Зощенко хотел разбить не только эстетику традиционного читательского подхода к исторической теме, но и ее философию. Он не хотел, чтобы историческая часть выглядела в его книге торжественно, потому что совершенно намеренно решил всю I мировую историю представить «одной мышиною норой». Он хотел сказать своему читателю:
– Смотрите! Вот она – история. Та самая, которую вы изучали в гимназиях и университетах. Не думайте, пожалуйста, что это мой герой, несчастный потомок капитана Лебядкиня, увидел ее такой. В том-то и ужас, что вот такая, какой вы ее здесь видите, она и была!
Неприглядность мировой истории, ее сходство с «мышиною норой», со «стаканом, полным мухоедства» – не в том, что вся она до краев наполнена кровью, грязью, преступлениями.
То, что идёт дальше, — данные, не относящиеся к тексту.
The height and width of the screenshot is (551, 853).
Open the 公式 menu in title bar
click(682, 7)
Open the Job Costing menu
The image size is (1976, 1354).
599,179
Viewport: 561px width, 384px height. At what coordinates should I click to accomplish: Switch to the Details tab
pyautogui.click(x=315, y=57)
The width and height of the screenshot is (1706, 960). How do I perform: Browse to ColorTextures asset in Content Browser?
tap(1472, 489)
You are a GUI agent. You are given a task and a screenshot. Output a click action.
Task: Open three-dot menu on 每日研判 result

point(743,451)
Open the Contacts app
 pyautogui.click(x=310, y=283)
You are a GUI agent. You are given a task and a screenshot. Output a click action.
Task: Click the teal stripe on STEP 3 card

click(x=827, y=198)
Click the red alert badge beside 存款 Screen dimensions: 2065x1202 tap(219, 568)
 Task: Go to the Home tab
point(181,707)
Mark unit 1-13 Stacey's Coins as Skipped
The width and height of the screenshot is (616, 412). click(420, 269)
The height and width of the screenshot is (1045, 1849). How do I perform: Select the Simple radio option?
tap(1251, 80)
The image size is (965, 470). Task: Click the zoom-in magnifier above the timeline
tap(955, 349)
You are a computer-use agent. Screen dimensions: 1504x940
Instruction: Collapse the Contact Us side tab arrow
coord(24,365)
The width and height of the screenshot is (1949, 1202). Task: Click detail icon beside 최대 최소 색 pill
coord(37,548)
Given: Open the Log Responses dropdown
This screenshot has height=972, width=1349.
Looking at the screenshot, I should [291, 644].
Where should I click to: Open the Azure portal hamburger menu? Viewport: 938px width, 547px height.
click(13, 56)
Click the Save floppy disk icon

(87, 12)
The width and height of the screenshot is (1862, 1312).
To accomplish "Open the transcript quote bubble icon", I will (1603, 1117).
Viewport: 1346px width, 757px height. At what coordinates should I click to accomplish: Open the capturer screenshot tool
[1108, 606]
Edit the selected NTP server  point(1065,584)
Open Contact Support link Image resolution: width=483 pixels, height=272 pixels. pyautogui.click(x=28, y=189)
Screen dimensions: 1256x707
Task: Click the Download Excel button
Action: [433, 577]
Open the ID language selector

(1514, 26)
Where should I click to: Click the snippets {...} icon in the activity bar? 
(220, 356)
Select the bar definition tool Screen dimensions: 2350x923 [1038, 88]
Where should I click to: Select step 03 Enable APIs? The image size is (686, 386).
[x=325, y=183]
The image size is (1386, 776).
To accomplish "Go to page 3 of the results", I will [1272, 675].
Во всяком случае, дело не только в этом.
Все дело в чудовищной примитивности и столь же чудовищном постоянстве тех пружин, которые двигали и двигают людьми на протяжении всего их исторического существования.
Как мы уже выяснили, своеобразие зощенковского изображения разнообразных фактов и событий истории состоит в том, что вся история человечества рассматривается как одна «мышиная нора», одна коммунальная квартира.
Нерон, Калигула, Екатерина Вторая, Сулла, герцог Голштинский, прибывший в Россию во времена Иоанна Грозного, персидский царь Камбиз и какой-нибудь там агент по сбору объявлений Василий Митрофанович Леденцов или проживавший одно время в Ленинграде спекулянт и валютчик Сисяев – все они находятся как бы в одной точке времени и пространства.
В одной из глав своего романа «Мастер и Маргарита» Булгаков достиг чисто зощенковского эффекта (правда, совершенно иными средствами).
В одной точке времени и пространства он собрал и поместил великое множество исторических деятелей, подвизавшихся на разных поприщах в разные исторические времена.
Ни Гай Кесарь Калигула, ни Мессалина уже не заинтересовали Маргариту, как не заинтересовал ни один из королей, герцогов, кавалеров, самоубийц, отравительниц, висельников, сводниц, тюремщиков и шулеров, палачей, доносчиков, изменников, безумцев, сыщиков, растлителей. Все их имена спутались в голове, лица слепились в одну громадную лепешку… В конце третьего часа Маргарита глянула вниз совершенно безнадежными глазами и радостно дрогнула – поток гостей редел…
По лестнице поднимались двое последних гостей!
– Да это кто-то новенький, – говорил Коровьев, щурясь сквозь стеклышко. – Ах, да, да. Как-то раз Азазелло навестил его и за коньяком нашептал ему совет, как избавиться от одного человека, разоблачений которого он чрезвычайно опасался…
– Как его зовут? – спросила Маргарита.
– А, право, я сам еще не знаю, – ответил Коровьев.
Не все ли равно, как зовут этого последнего визитера, замыкающего гигантский поток гостей на Великом балу у Сатаны. И не все ли равно, сохранит ли история его имя, как сохранила она имена Калигулы и Малюты Скуратова.
Как и Зощенко, Булгаков не опьяняется громкими историческими именами. Гай Кесарь Калигула и в его глазах не слишком отличается от какого-нибудь заштатного мерзавца – Баш-мачникова или Сапожкова. Все они стоят друг друга. И недаром имена всех гостей Воланда спутались у Маргариты в голове, и недаром все их лица слепились в одну громадную лепешку. Однако лебядкинский образ («стакан, полный мухоедства»), так точно приставший к зощенковскому изображению истории, к булгаковскому пониманию существа дела неприменим.
Помимо главы «Великий бал у Сатаны» в романе Булгакова есть ведь еще и другие главы, в которых выведены разные исторические лица. И там в задачу автора почему-то все-таки входило, чтобы история выглядела торжественно. В отличие от Зощенко, разрушать традиционный подход читателя к исторической теме Булгаков не хотел.
Роман Булгакова, как известно, при жизни автора напечатан не был. Да и после смерти писателя он без малого три десятка лет оставался рукописью, и ни один из людей, знавших о его существовании, уже не верил, что сподобится дожить до того времени, когда рукопись станет книгой.